Sarah is committed to continuing professional development and lifelong learning as a point of principle and best practice. She firmly believes that we will see a paradigm shift in how we work with Artificial Intelligence (AI) over the coming decade, and is convinced that translators and interpreters need to ride the wave to survive and thrive in a more automated world.
She has been instrumental in creating the ITI Research Network: with an inaugural Faraday Discussion Event planned for June. This group will form a closer nexus between academic researchers, corporate interests and individual translators and interpreters in an effort to produce evidence-based arguments to defend the unique capacities of human translators and interpreters in a machine-dominated world.
Casting the Runes: from ‘human vs. machine’ to ‘orchestrated symbiosis’?
Future translators and interpreters will face an amplified pro-machine rhetoric.

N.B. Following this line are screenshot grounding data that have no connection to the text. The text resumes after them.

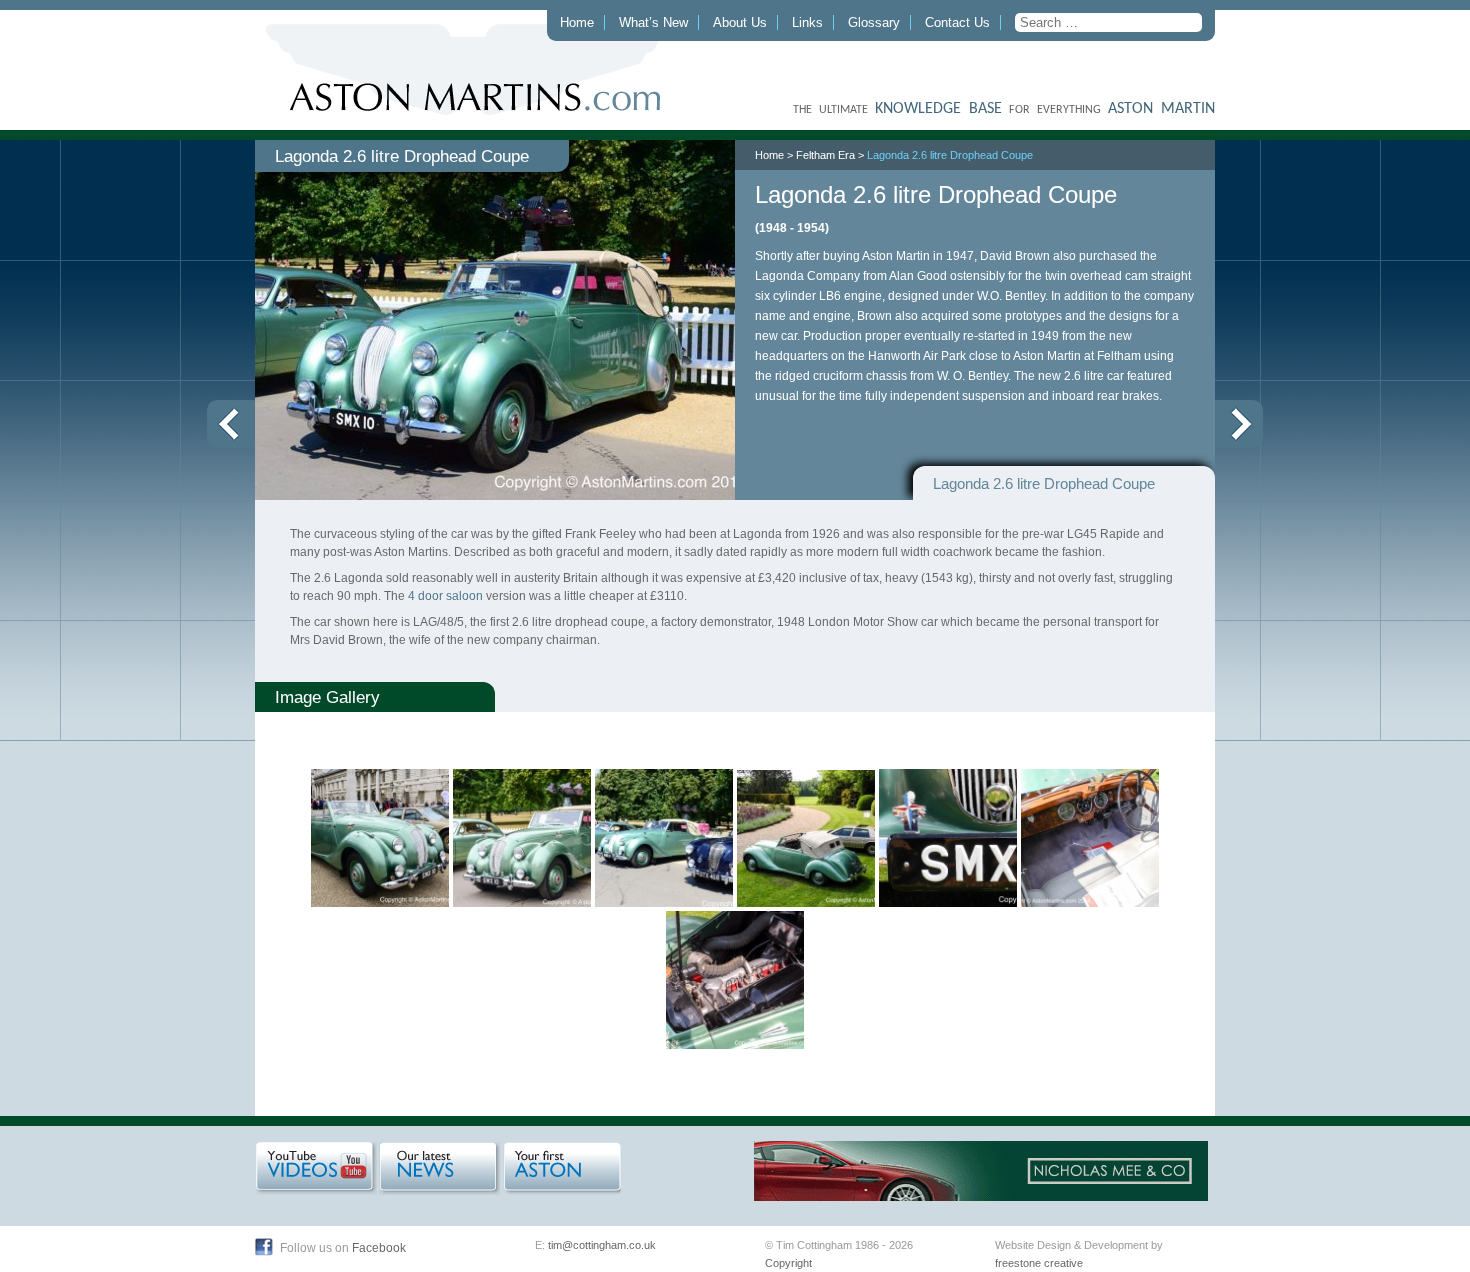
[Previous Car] (231, 424)
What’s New (653, 22)
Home (577, 22)
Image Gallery (327, 697)
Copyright (788, 1263)
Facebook (379, 1248)
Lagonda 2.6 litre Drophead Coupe (950, 155)
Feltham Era (825, 155)
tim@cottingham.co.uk (602, 1245)
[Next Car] (1239, 424)
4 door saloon (445, 596)
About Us (740, 22)
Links (807, 22)
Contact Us (957, 22)
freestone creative (1039, 1263)
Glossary (874, 22)
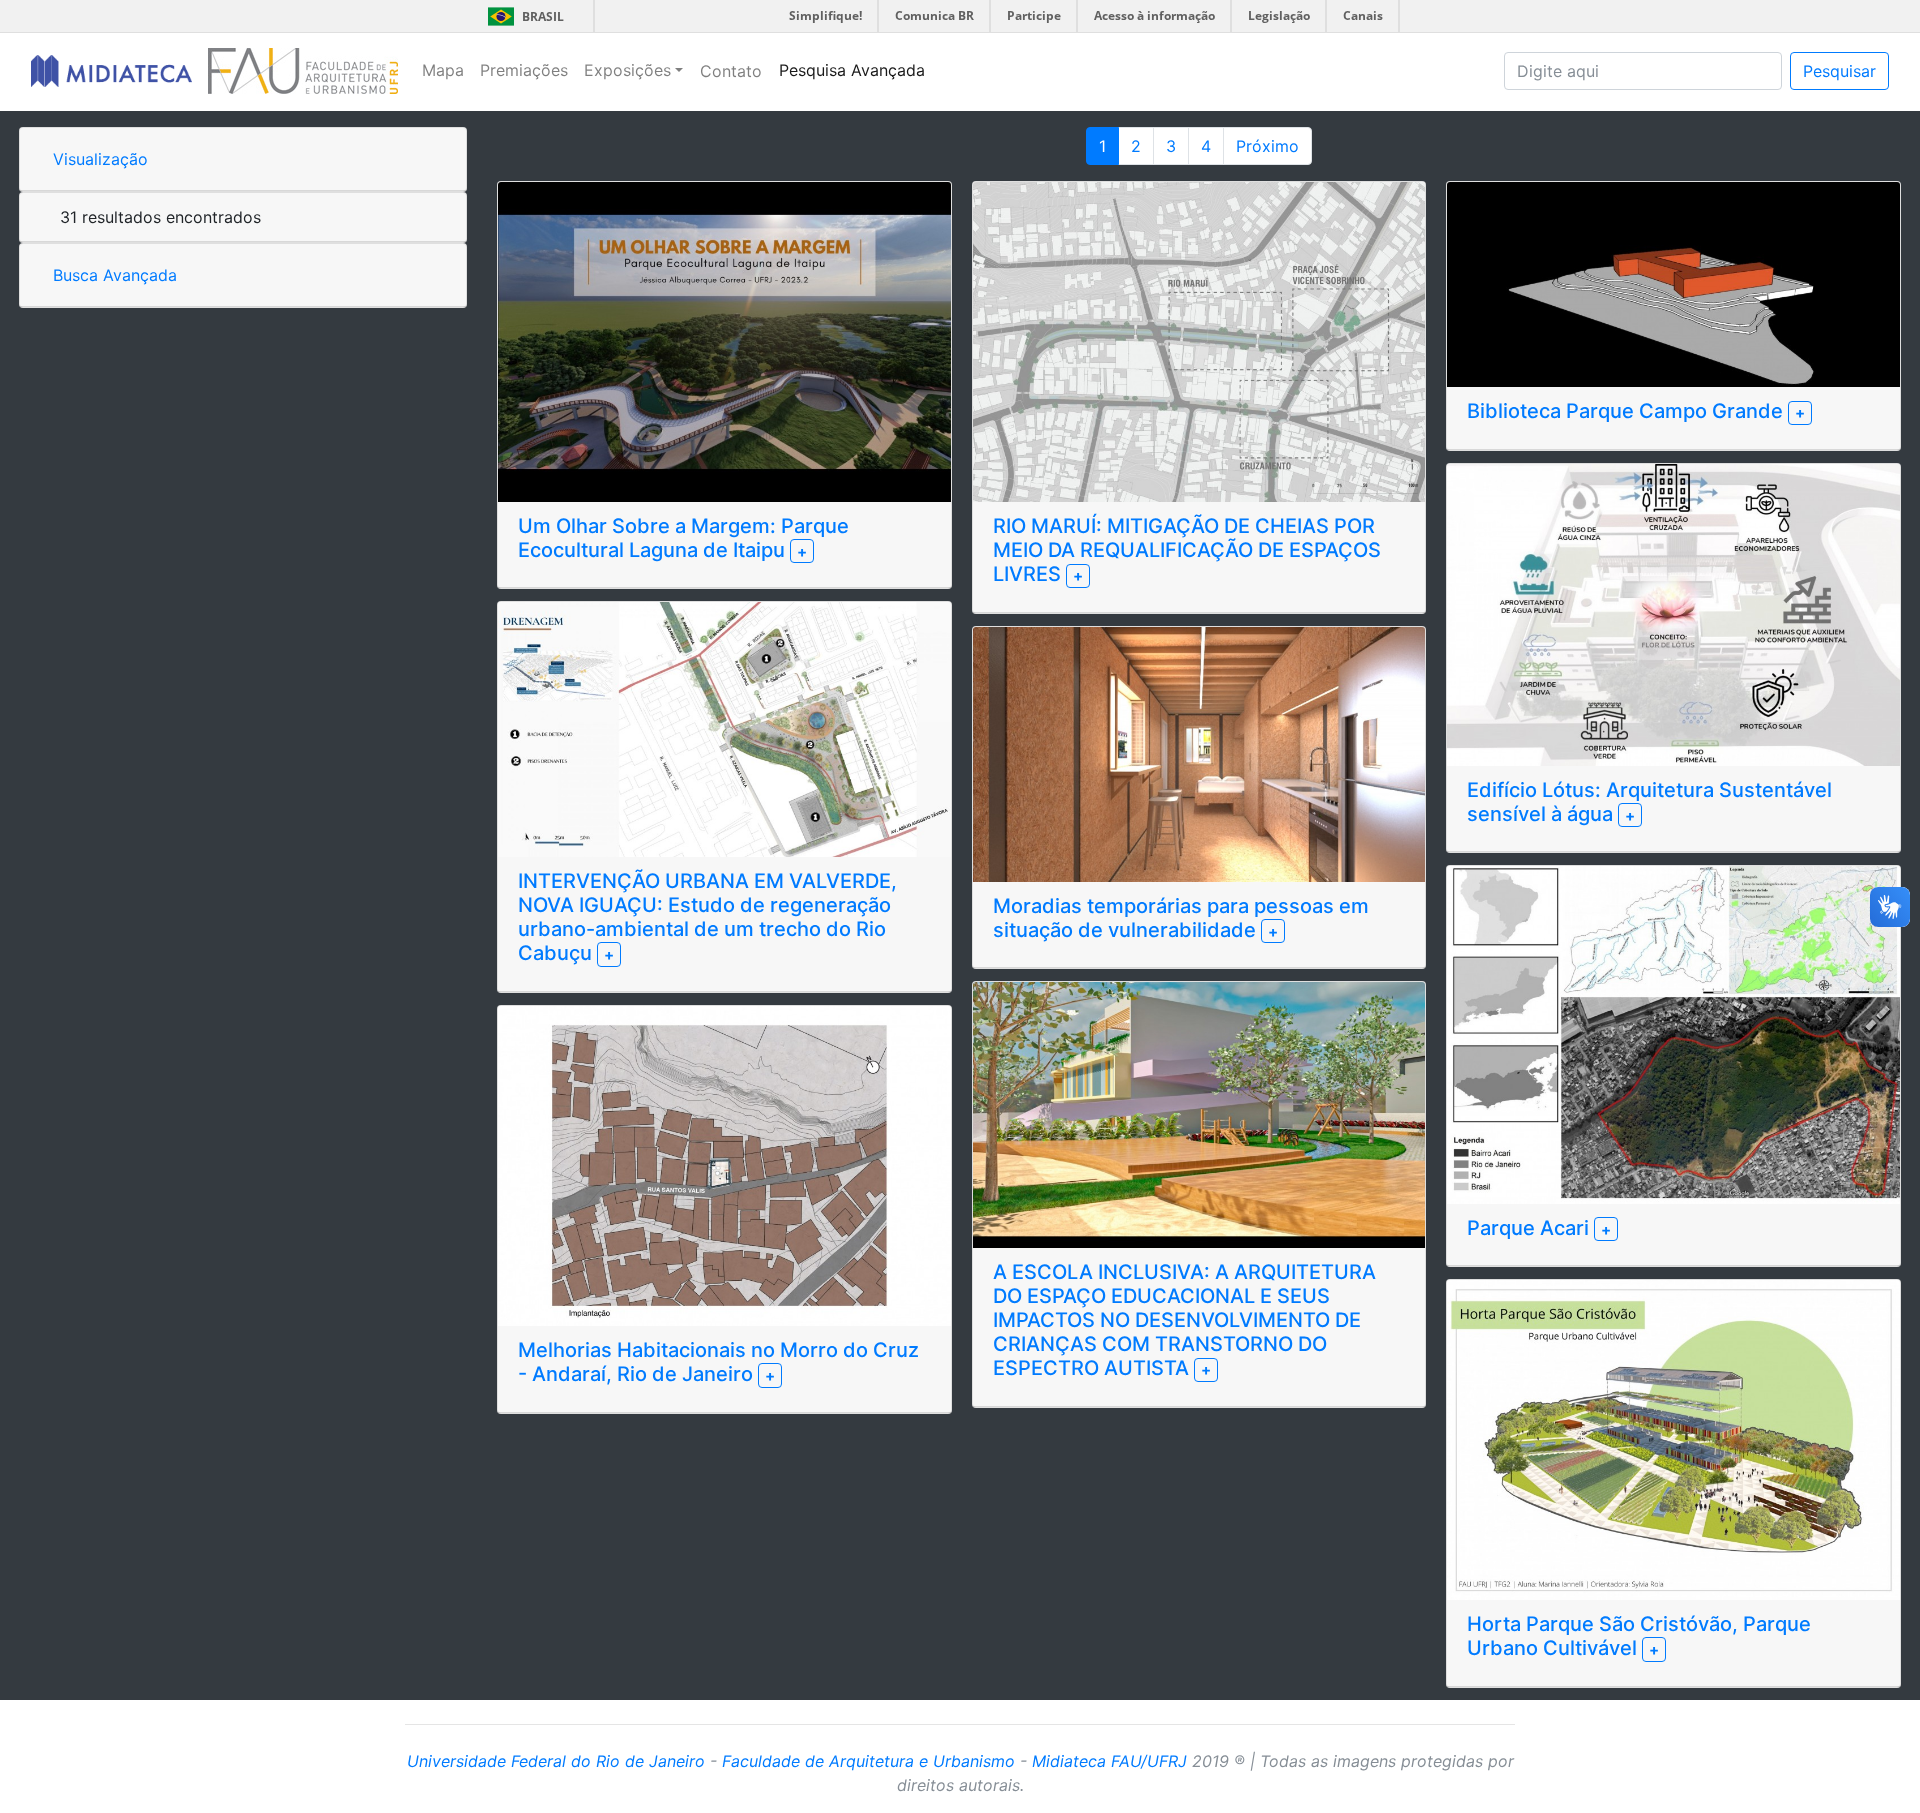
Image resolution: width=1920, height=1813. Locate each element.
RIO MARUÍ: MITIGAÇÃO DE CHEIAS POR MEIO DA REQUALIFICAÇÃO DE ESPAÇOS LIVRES (1187, 550)
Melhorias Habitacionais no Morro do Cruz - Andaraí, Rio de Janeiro (718, 1362)
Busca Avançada (115, 275)
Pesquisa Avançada (852, 70)
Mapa (443, 70)
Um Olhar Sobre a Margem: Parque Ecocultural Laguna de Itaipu (683, 538)
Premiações (524, 70)
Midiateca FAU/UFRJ (1109, 1761)
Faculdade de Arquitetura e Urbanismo (868, 1761)
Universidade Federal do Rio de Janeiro (556, 1761)
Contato (731, 71)
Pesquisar (1839, 71)
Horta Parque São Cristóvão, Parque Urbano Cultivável (1639, 1636)
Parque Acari (1530, 1228)
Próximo (1267, 146)
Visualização (100, 159)
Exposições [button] (627, 70)
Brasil (522, 16)
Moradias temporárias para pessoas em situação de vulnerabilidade (1181, 918)
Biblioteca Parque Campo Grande (1627, 411)
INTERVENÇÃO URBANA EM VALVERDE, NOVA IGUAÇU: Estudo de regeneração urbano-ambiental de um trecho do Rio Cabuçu (707, 917)
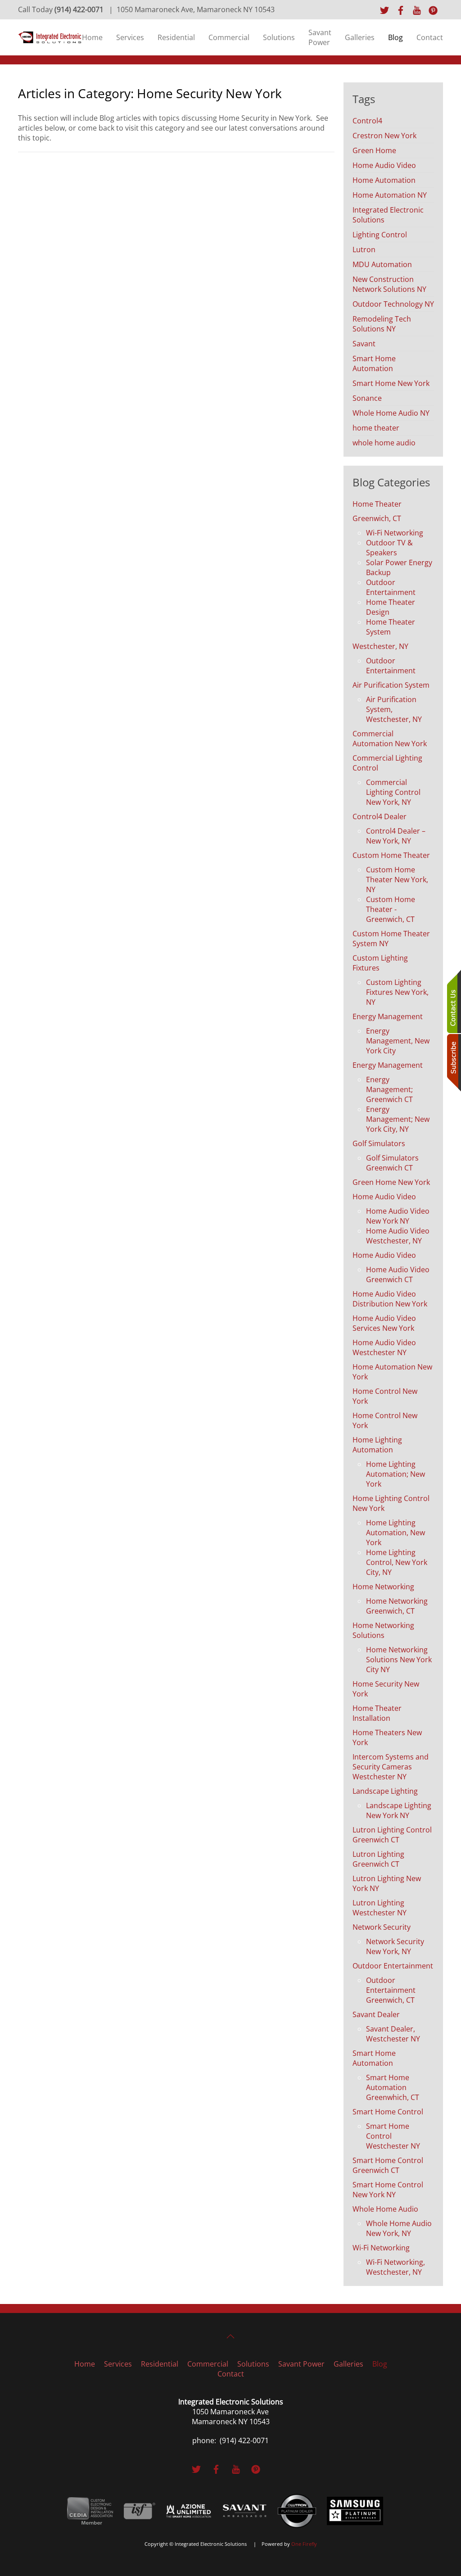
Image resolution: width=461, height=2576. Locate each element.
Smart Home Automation (374, 363)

Herculean efforts are needed to firmly peg these devices in place as our ‘tools’ and not our ‘masters’.
The presentation is structured as a discussion of key tenets of the current Artificial Intelligence (AI) debate and will expand upon how such developments might impact on the professional practice of translators and interpreters over the coming decade.
The discussion will cover many aspects of what we must expect as practitioners of the future, and the implications for business in our sector, before explaining what we can do individually and collectively to push back against the pro-automation forces in defence of our exceptional (and still largely unrecognised) capacities and skills.
The session is designed to provoke thought and discussion, and each participant is expected to leave with a short ‘to do’ list for action after the event.
Questions will be welcomed and contributions eagerly sought during the Q and A session at the end.